Source material below:

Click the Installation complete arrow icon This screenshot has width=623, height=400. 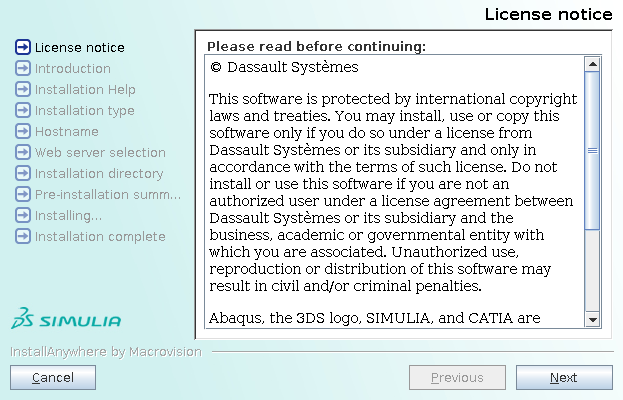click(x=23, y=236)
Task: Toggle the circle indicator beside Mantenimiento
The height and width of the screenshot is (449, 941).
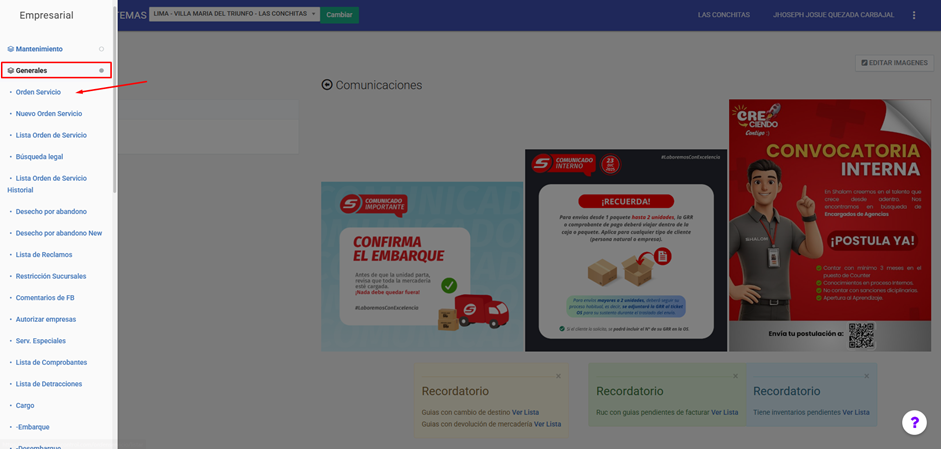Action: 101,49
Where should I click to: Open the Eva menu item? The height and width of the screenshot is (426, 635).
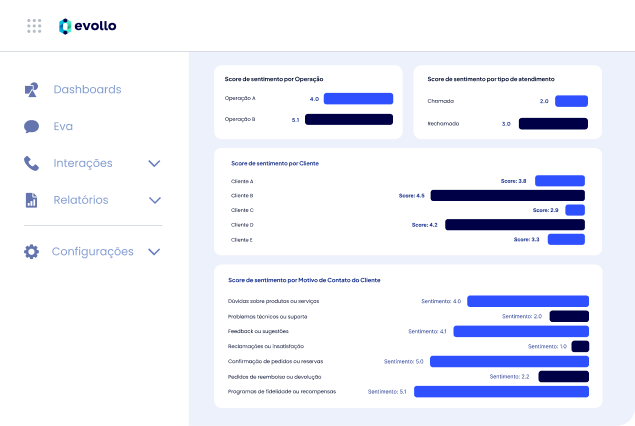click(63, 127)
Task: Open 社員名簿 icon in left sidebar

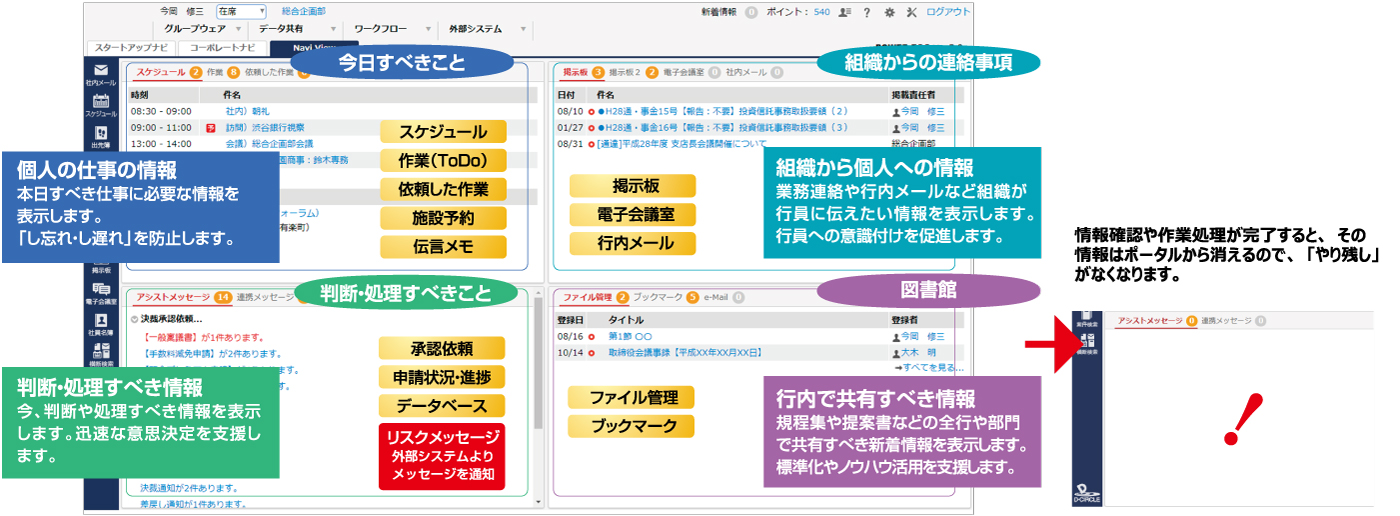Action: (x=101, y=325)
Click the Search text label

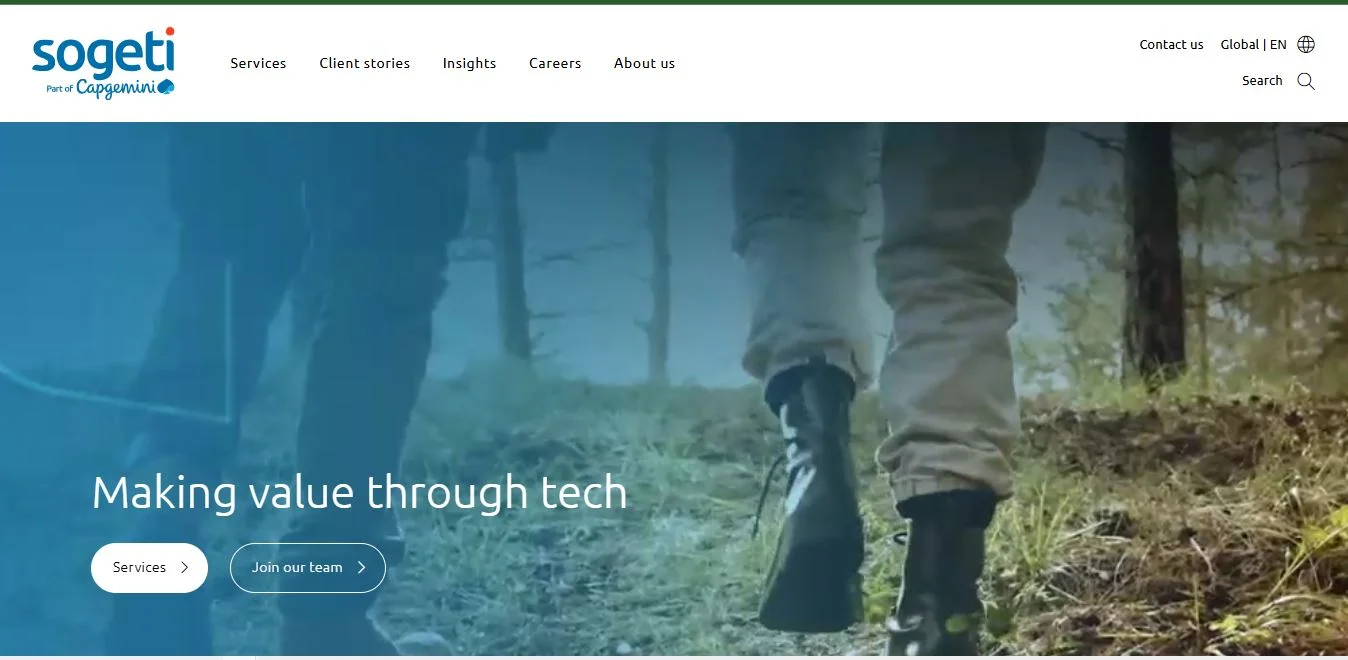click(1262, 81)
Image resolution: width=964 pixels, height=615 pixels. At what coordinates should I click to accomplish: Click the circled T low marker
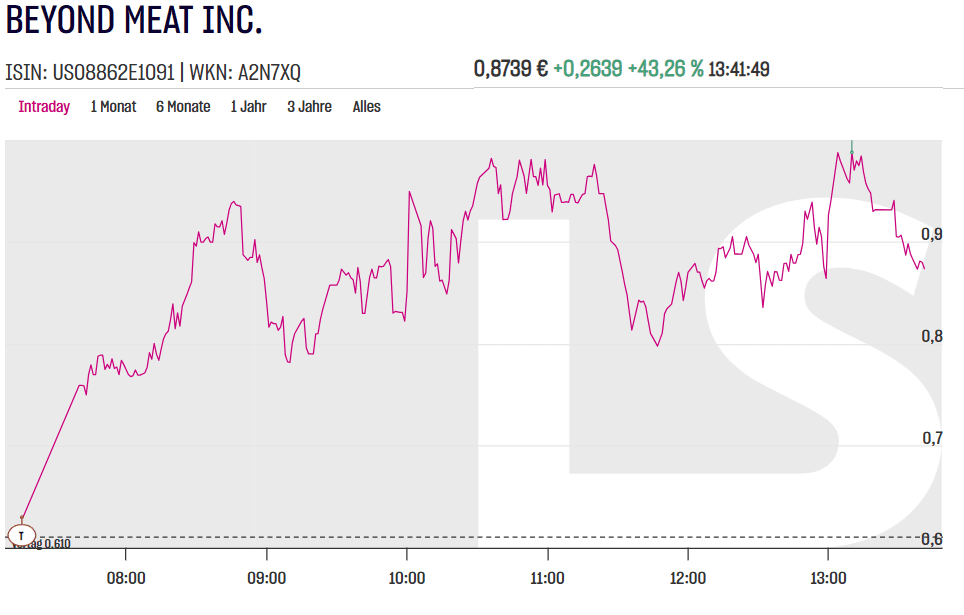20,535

End of Source material.
Source material below:

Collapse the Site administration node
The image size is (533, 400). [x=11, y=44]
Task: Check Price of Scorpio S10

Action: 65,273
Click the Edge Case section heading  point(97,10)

End of Source material.
Source material below:

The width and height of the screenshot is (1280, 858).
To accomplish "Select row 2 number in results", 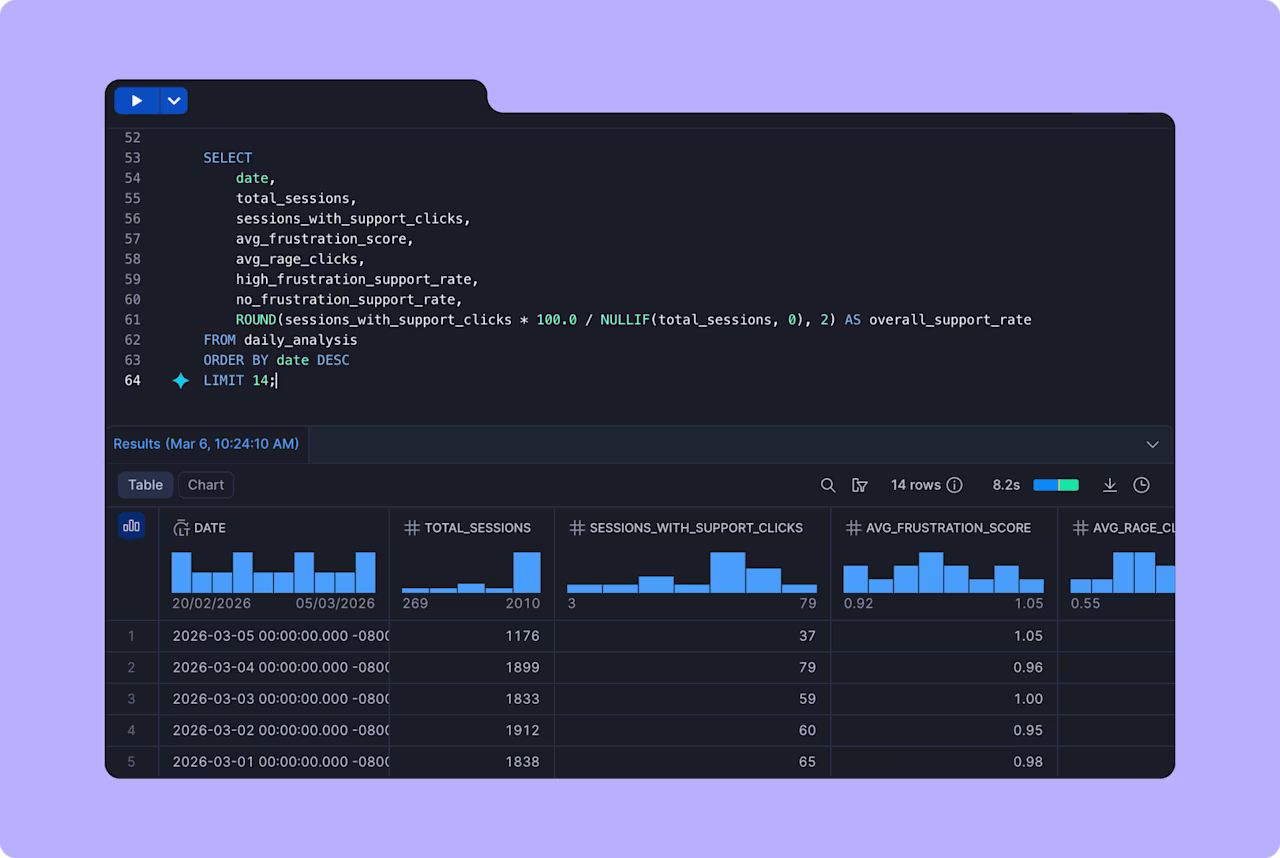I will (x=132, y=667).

End of Source material.

* [Task goal]: From the records above, repeat exactly the lines from the one with "Task: Check Price of Scorpio S10" through the one with "Click the Edge", both included.

* [Solution]:
Task: Check Price of Scorpio S10

Action: 65,273
Click the Edge Case section heading  point(97,10)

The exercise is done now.